Task directions:
Return the line containing "532x399 pixels." and every line beneath it through the end of the entries below, unchanged. Pictures stay out.

[Collected data]
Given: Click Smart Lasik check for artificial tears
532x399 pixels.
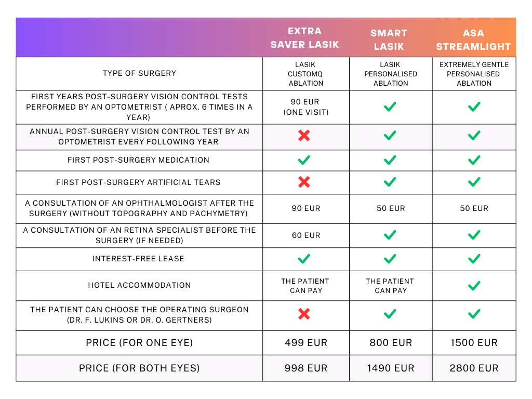Looking at the screenshot, I should (390, 182).
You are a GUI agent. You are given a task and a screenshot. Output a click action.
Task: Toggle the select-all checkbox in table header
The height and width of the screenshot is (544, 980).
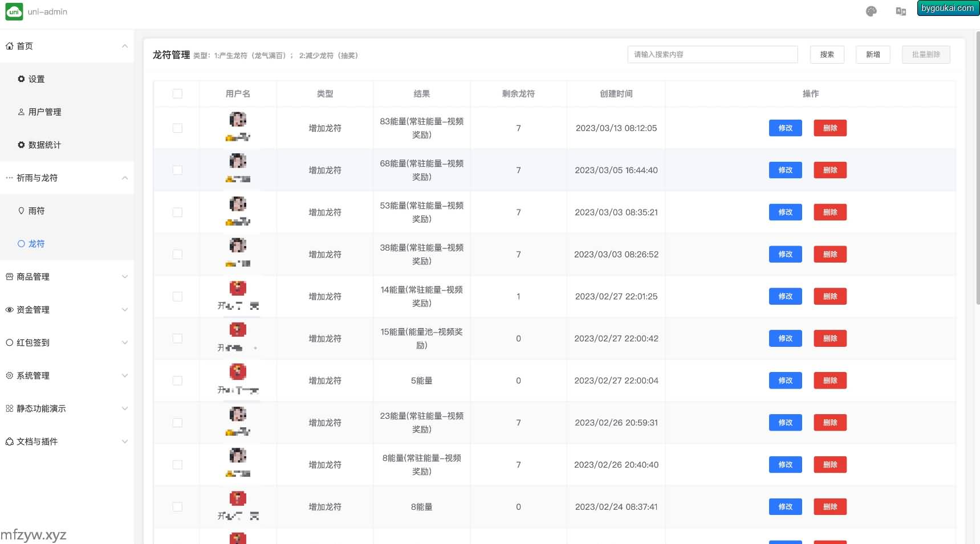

Answer box:
532x399 pixels.
Looking at the screenshot, I should (390, 182).
You are a GUI agent. You are given a task and a screenshot. Output a click action.
Task: Toggle the select-all checkbox in table header
The height and width of the screenshot is (544, 980).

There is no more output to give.